On 18 July 2022, the same court (but different ‘judges’) sentenced Azamat Eyupov, a veteran of the Crimean Tatar national movement, to 17 years’ imprisonment. The charges and ‘evidence’ were all the same, only Eyupov’s voice was not even present on the illicitly made tapes. Eyupov is already 59 and in very poor health and there is next to no chance that he would survive the sentence.

It is quite possible that Marlen Mustafayev will not be the last victim in what is known as the ‘Bilohirsk case’.  These prosecutions bring material or career advantages to the FSB, while requiring next to no work. The Russian FSB can claim they are ‘fighting terrorism’ while merely copy-pasting a document or two and obtaining flawed ‘opinions’ from FSB-loyal ‘experts’.

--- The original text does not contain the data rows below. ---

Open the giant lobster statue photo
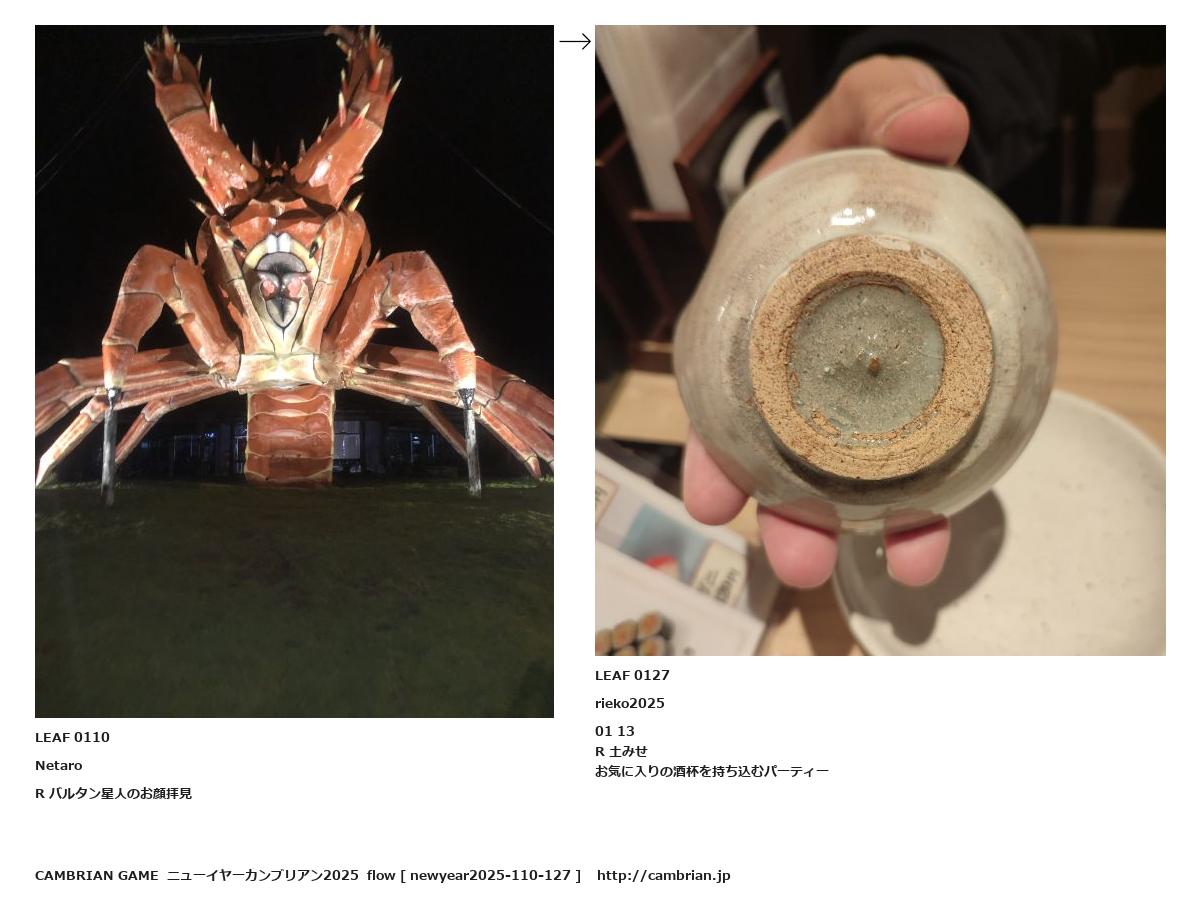Viewport: 1201px width, 900px height. click(x=294, y=371)
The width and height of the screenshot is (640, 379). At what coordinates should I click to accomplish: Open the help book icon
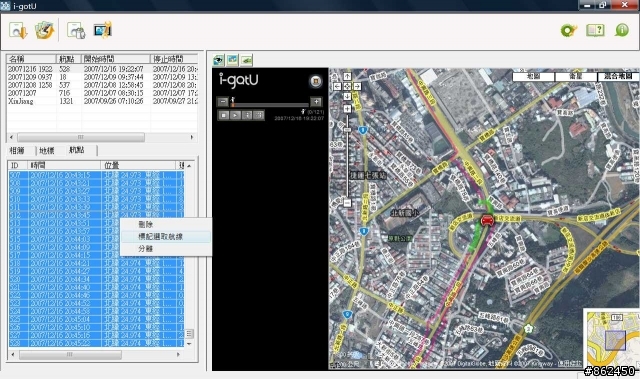(595, 30)
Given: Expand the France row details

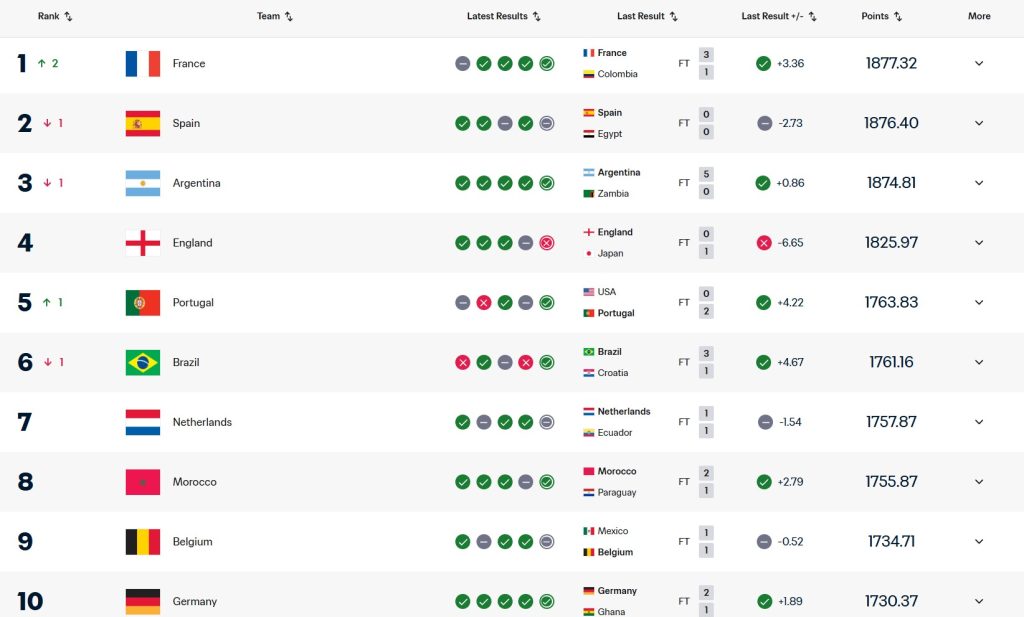Looking at the screenshot, I should [x=978, y=63].
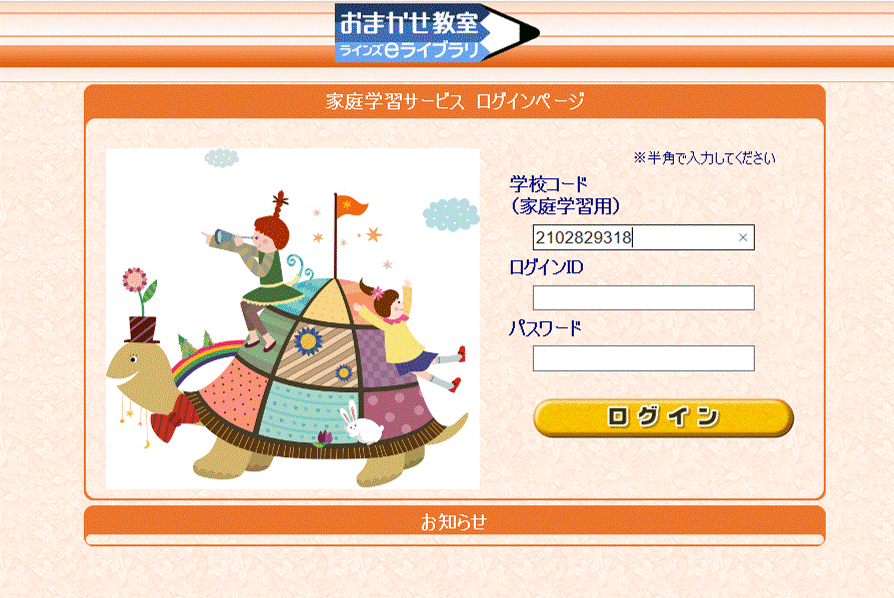Click the white rabbit on the shell
This screenshot has height=598, width=894.
click(x=361, y=423)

Please write to Marlen Mustafayev, and, if possible, to one or two of the other men!  Letters show them that they are not forgotten and ensure that both the prison staff and Moscow know that their actions are under scrutiny. Letters need to be in Russian, and on ‘safe’ subjects.  If that is a problem, use the sample letter below (copying it by hand), perhaps adding a picture or photo. Do add a return address so that he can answer. 

Sample letter

Здравствуйте,

Желаю Вам здоровья, мужества и терпения, надеюсь на скорое освобождение. Простите, что мало пишу – мне трудно писать по-русски, но мы все о Вас помним.

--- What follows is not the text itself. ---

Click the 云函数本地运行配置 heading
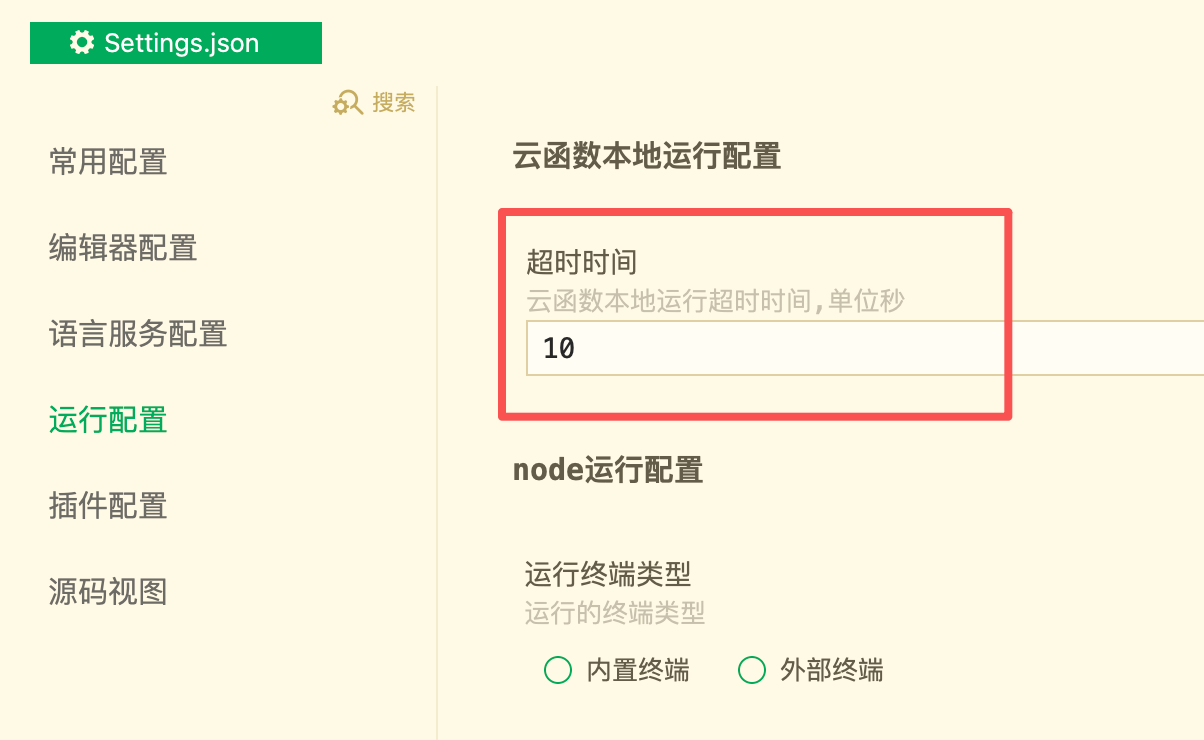 tap(646, 157)
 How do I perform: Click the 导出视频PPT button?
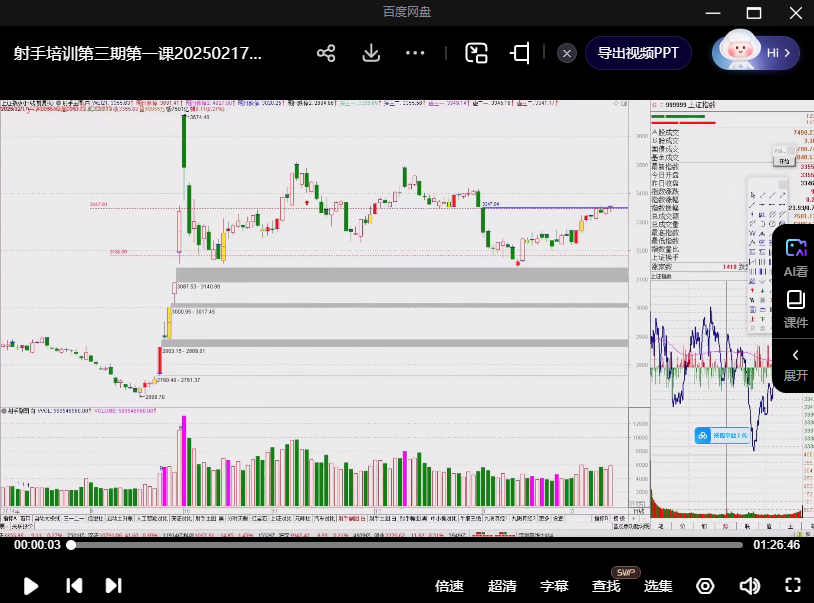[x=638, y=53]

[Hi.  I wish you good health, courage and patience and hope that you will soon be released.  I’m sorry that this letter is short – it’s hard for me to write in Russian., but you are not forgotten. ]  

Marlen Mustafayev

Address

344022, Россия,, Ростовская обл., г. Ростов-на-Дону, ул. Максима Горького, 219, ФКУ СИЗО-1  

Мустафаеву, Марлену Рамисовичу, г.р. 1988

[Or in English

344022 Russian Federation, Rostov on the Don, 219 Maxim Gorky St, SIZO-1

Mustafayev, Marlen Ramisovych, b. 1988 ]

Azamat Eyupov

344022, Россия,, Ростовская обл., г. Ростов-на-Дону, ул. Максима Горького, 219, ФКУ СИЗО-1  

Эюпову, Азамату Серверовичу, г.р. 1963

[Or in English

344022 Russian Federation, Rostov on the Don, 219 Maxim Gorky St, SIZO-1

Eyupov, Azamat Serverovich, b. 1963 ]

Aider Dzhapparov

РФ, 457670 Челябинская обл., г. Верхнеуральск, ул. Северная 1, Тюрьма по челябинской области

Джаппарову, Айдеру Энверовичу, 1980 г.р.

[Or in English: 

Russia, 457670 Chelyabinsk oblast, Verhneuralsk, ul. Severnaya 1, Prison

Dzhapparov, Aider Enverovych, 1980 ]

Enver Omerov

РФ, 600020, Владимир, ул. Большая Нижегородская, д. 67, Тюрьма № 2 “Владимирский централ"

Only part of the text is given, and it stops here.